兵庫県佐用町、龍山(りゅうざん)神社の秋祭りでも、戦後間もなくに赤穂から買ったという大屋台を練った。神社総総代の倉部次男さん(84)は「その前にもあったらしい。お神輿だけやったんが、浜手の祭りがええなあ、と取り入れたようや」と話す。
現在の大屋台は姫路で1998年に新調し、その後、赤いシデ棒や「ヨーイヤサー」の掛け声など浜手流を取り入れた。ただ、屋台を差し上げる声は「サーイタワー」と佐用流を受け継ぐ。「商売繁盛や結婚で花が咲いたわ、というふうなめでたい意味」と宮総代の山川隆さん(65)。

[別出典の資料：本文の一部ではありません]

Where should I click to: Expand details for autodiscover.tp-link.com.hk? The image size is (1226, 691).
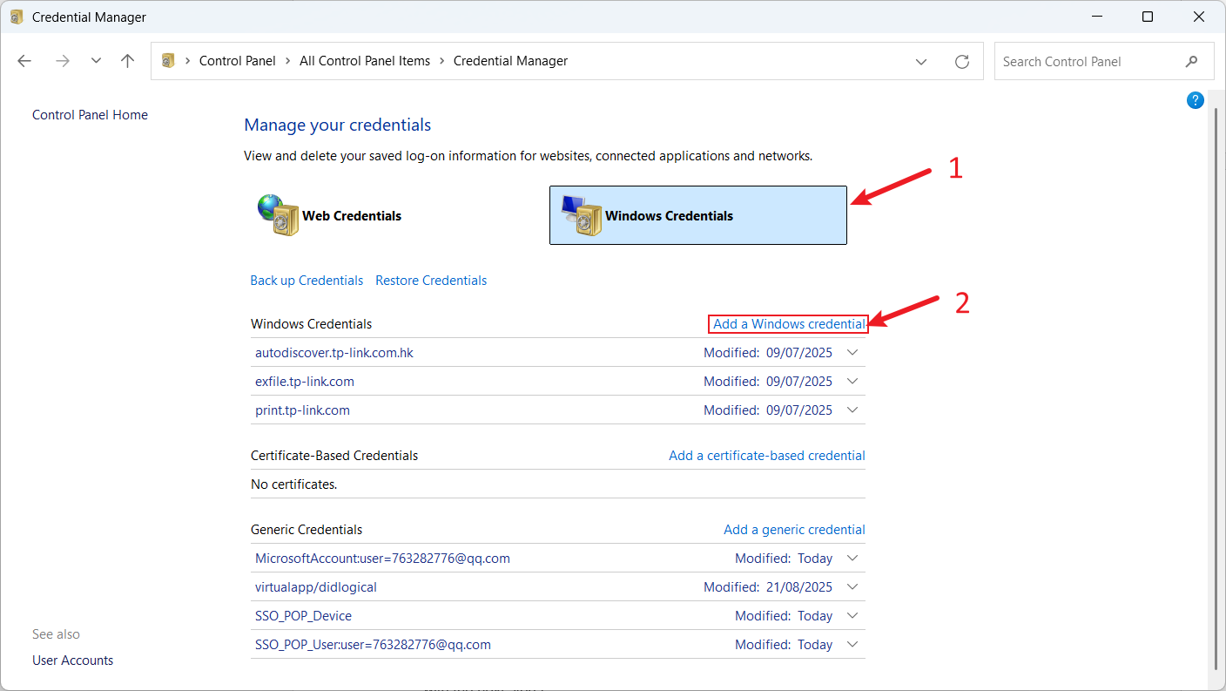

9月末、兵庫県福崎町八千種(やちぐさ)の鍛冶屋区の屋台蔵。大勢の男衆が夜な夜な集まり、戻ってきたばかりの布団屋根型屋台を飾り付けていた。
130戸ほどの小集落で、1940年代ごろからとされる屋台を担いできたが、2000年と今年、2度にわたり大規模改修をした。
「理想通りや。これならよそに負けん」。跳びはねて真新しい木組みをきしませる高校生も、下から指示を飛ばす30代も喜びを隠せない。「新しい屋台は落とすと木が縮むから気を付けてや」。そう諭しつつ、毛利工務店(姫路市白浜町)の大和勇介さん(24)の頬も緩む。創業者の孫で、大工になって6年目。今回は彫刻も手掛けた。
大木を丸ごと買ってきて、数年間乾燥させた後、加工する。地域を歩いて歴史や人口、年齢構成、道路網を頭に入れ、安全に担ぐことができる好みの屋台を提案する。
「少子高齢化で担げなくなってしもたら元も子もない。大きく見せて、丈夫に予算内で。神さんに見られる仕事やから手は抜けません」
作り手、担ぎ手、負けじと熱く。播磨魂、ここにあり。
(記事・佐伯竜一、上田勇紀 写真・大山伸一郎)

一口に神輿(みこし)屋根と言っても、江戸期は高さ35センチほどだったのが、明治期には60センチになり、現代は高いものだと約1メートルに。ただ、近年は少子高齢化の影響もあって、大きく見せながら軽量に仕立てるのが流れだとか。
「うちの仕事が50年、100年の看板になるから」「祭りの後、依頼主から『一杯やろか』って言われるとうれしいわな。よかった、うちの屋台、悪うなかったんやと」。担ぎ手はもちろん、作り手も半端ない。ほんま、祭りが好っきゃなぁ。